# Calculating Subgradient  
1. Since $g \in \partial f_k(x)$, we have $f_k(z) \geq f_k(x) + g^T(z - x)$, and $f(x)=\max _{i=1, \ldots, m} f_{i}(x)$, we have $f(z) \geq f_k(z) \geq f_k(x) + g^T(z - x) = f_k(z) \geq f(x) + g^T(z - x)$, thus $g \in \partial f(x)$  
Here $x$ should be treated as an arbitrary fixed point  

2. Base on (1), let $f_1 = 0,f_2 = 1 - yw^Tx$, and the subgradient of $f_1=0$ is 0, of $f_2 = 1 - yw^Tx$ is $-yx$, and therefore  
$$\partial J(w)=
\begin{cases}
0 & 1-yw^Tx<0\\
-yx & else
\end{cases}
$$  


# Perceptron  
The perceptron algorithm is often the ﬁrst classiﬁcation algorithm taught in machine learning classes.
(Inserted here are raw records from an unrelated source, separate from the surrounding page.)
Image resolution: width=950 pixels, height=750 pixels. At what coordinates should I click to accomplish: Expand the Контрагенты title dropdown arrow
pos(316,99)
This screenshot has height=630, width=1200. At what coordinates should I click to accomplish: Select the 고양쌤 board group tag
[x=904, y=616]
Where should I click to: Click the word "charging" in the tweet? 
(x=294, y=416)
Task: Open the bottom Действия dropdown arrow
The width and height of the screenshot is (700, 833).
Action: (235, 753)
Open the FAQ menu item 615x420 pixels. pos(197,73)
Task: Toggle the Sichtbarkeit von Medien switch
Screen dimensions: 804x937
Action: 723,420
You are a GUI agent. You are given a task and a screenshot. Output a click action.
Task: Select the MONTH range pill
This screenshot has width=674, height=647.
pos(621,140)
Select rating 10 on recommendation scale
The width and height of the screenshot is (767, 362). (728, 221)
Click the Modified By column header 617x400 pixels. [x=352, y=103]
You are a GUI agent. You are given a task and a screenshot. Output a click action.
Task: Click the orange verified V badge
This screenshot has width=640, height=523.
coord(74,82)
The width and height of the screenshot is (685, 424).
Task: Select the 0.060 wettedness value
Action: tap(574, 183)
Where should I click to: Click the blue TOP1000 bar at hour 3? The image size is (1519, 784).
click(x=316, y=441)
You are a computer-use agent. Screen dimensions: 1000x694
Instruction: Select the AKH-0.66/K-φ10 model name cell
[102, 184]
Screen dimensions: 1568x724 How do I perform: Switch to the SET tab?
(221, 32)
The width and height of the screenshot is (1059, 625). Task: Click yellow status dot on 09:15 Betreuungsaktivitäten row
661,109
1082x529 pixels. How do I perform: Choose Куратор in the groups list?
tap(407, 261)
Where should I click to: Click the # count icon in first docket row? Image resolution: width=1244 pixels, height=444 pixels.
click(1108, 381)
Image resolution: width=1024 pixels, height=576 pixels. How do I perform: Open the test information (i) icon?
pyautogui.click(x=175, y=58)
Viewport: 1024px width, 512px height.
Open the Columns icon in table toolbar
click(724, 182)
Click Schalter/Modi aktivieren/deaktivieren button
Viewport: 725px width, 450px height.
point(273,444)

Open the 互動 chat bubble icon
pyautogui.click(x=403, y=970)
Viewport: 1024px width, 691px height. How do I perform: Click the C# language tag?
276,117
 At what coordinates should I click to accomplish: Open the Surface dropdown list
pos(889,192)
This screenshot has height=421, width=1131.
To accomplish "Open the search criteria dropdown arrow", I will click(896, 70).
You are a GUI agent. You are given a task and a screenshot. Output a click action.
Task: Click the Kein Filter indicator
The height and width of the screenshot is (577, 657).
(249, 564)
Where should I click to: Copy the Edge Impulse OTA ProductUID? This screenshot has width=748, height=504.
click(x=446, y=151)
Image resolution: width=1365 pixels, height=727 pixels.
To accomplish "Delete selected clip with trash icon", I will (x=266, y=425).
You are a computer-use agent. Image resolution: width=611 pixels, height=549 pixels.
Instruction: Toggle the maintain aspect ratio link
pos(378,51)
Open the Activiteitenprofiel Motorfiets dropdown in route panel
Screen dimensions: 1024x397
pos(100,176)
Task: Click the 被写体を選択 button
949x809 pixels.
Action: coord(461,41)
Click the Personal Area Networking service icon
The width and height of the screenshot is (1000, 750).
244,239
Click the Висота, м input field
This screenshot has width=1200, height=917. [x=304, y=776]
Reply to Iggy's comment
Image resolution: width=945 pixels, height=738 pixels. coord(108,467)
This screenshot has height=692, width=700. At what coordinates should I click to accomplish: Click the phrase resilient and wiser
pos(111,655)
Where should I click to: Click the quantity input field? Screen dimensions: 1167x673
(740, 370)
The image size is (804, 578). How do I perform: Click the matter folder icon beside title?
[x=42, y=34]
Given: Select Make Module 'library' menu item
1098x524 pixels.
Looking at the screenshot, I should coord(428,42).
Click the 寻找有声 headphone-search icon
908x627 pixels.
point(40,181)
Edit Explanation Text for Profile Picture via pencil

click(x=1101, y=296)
Suppose we have a labeled training set $(x_1,y_1),...(x_n,y_n) \in R^d \times \{1,-1\}$. In the perceptron algorithm, we are looking for a hyperplane that perfectly separates the classes. That is we are looking for a hyperplane $w \in R^n$, such that  
$$y_iw^Tx_i \geq 0$$  
for all $i$   
When such a hyperplane exists,we say, that the data are linearly separable. The perceptron algorithm is given in Algorithm 1.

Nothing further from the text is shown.